* DIRECTIONS FOR THIS TASK: Your answer must be the records below, reproduced exactly.

Pixel coordinate grounding data:

=== Begin Enclosure ===

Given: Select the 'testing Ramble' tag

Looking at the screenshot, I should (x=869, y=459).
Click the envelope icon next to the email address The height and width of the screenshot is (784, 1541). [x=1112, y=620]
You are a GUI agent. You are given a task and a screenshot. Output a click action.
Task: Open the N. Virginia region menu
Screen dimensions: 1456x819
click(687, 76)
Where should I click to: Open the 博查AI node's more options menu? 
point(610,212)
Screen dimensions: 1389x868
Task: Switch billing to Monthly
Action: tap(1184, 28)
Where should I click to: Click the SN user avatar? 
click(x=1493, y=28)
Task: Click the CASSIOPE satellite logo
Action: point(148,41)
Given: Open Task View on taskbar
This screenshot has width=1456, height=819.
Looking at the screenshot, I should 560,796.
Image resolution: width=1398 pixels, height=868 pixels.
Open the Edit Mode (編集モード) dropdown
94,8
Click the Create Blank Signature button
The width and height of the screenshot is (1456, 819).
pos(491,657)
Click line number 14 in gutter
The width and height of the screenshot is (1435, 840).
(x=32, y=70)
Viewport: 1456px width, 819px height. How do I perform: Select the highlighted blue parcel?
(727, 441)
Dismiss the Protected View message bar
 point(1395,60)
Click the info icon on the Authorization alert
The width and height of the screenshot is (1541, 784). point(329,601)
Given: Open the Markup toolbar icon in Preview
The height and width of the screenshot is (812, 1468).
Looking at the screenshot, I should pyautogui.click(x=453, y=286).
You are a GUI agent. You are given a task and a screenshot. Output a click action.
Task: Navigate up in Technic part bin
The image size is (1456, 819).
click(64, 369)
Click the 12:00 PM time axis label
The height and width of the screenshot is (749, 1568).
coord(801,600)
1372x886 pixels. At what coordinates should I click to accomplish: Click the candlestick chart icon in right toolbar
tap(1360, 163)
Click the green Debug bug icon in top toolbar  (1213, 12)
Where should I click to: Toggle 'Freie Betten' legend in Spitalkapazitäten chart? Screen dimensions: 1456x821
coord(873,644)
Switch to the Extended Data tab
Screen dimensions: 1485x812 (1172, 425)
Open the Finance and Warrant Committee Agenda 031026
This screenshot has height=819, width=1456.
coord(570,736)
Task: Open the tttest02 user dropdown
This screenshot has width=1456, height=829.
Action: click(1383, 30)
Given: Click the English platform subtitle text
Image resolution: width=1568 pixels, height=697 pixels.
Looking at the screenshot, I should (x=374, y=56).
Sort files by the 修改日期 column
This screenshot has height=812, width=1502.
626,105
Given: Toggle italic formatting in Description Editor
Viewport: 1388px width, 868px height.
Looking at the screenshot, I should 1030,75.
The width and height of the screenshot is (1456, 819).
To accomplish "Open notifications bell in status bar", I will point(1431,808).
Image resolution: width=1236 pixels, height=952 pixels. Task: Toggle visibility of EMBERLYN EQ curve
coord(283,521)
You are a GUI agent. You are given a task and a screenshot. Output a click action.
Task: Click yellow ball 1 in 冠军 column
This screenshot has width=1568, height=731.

=== End Enclosure ===

* RESPONSE TO THIS TASK:
Given: Select the 'testing Ramble' tag

Looking at the screenshot, I should (x=869, y=459).
Click the envelope icon next to the email address The height and width of the screenshot is (784, 1541). [x=1112, y=620]
You are a GUI agent. You are given a task and a screenshot. Output a click action.
Task: Open the N. Virginia region menu
Screen dimensions: 1456x819
click(687, 76)
Where should I click to: Open the 博查AI node's more options menu? 
point(610,212)
Screen dimensions: 1389x868
Task: Switch billing to Monthly
Action: tap(1184, 28)
Where should I click to: Click the SN user avatar? 
click(x=1493, y=28)
Task: Click the CASSIOPE satellite logo
Action: point(148,41)
Given: Open Task View on taskbar
This screenshot has width=1456, height=819.
Looking at the screenshot, I should 560,796.
Image resolution: width=1398 pixels, height=868 pixels.
Open the Edit Mode (編集モード) dropdown
94,8
Click the Create Blank Signature button
The width and height of the screenshot is (1456, 819).
pos(491,657)
Click line number 14 in gutter
The width and height of the screenshot is (1435, 840).
(x=32, y=70)
Viewport: 1456px width, 819px height. How do I perform: Select the highlighted blue parcel?
(727, 441)
Dismiss the Protected View message bar
 point(1395,60)
Click the info icon on the Authorization alert
The width and height of the screenshot is (1541, 784). point(329,601)
Given: Open the Markup toolbar icon in Preview
The height and width of the screenshot is (812, 1468).
Looking at the screenshot, I should pyautogui.click(x=453, y=286).
You are a GUI agent. You are given a task and a screenshot. Output a click action.
Task: Navigate up in Technic part bin
The image size is (1456, 819).
click(64, 369)
Click the 12:00 PM time axis label
The height and width of the screenshot is (749, 1568).
coord(801,600)
1372x886 pixels. At what coordinates should I click to accomplish: Click the candlestick chart icon in right toolbar
tap(1360, 163)
Click the green Debug bug icon in top toolbar  (1213, 12)
Where should I click to: Toggle 'Freie Betten' legend in Spitalkapazitäten chart? Screen dimensions: 1456x821
coord(873,644)
Switch to the Extended Data tab
Screen dimensions: 1485x812 (1172, 425)
Open the Finance and Warrant Committee Agenda 031026
This screenshot has height=819, width=1456.
coord(570,736)
Task: Open the tttest02 user dropdown
This screenshot has width=1456, height=829.
Action: click(1383, 30)
Given: Click the English platform subtitle text
Image resolution: width=1568 pixels, height=697 pixels.
Looking at the screenshot, I should (x=374, y=56).
Sort files by the 修改日期 column
This screenshot has height=812, width=1502.
626,105
Given: Toggle italic formatting in Description Editor
Viewport: 1388px width, 868px height.
Looking at the screenshot, I should 1030,75.
The width and height of the screenshot is (1456, 819).
To accomplish "Open notifications bell in status bar", I will point(1431,808).
Image resolution: width=1236 pixels, height=952 pixels. Task: Toggle visibility of EMBERLYN EQ curve
coord(283,521)
You are a GUI agent. You are given a task and a screenshot. Output a click action.
Task: Click yellow ball 1 in 冠军 column
This screenshot has width=1568, height=731.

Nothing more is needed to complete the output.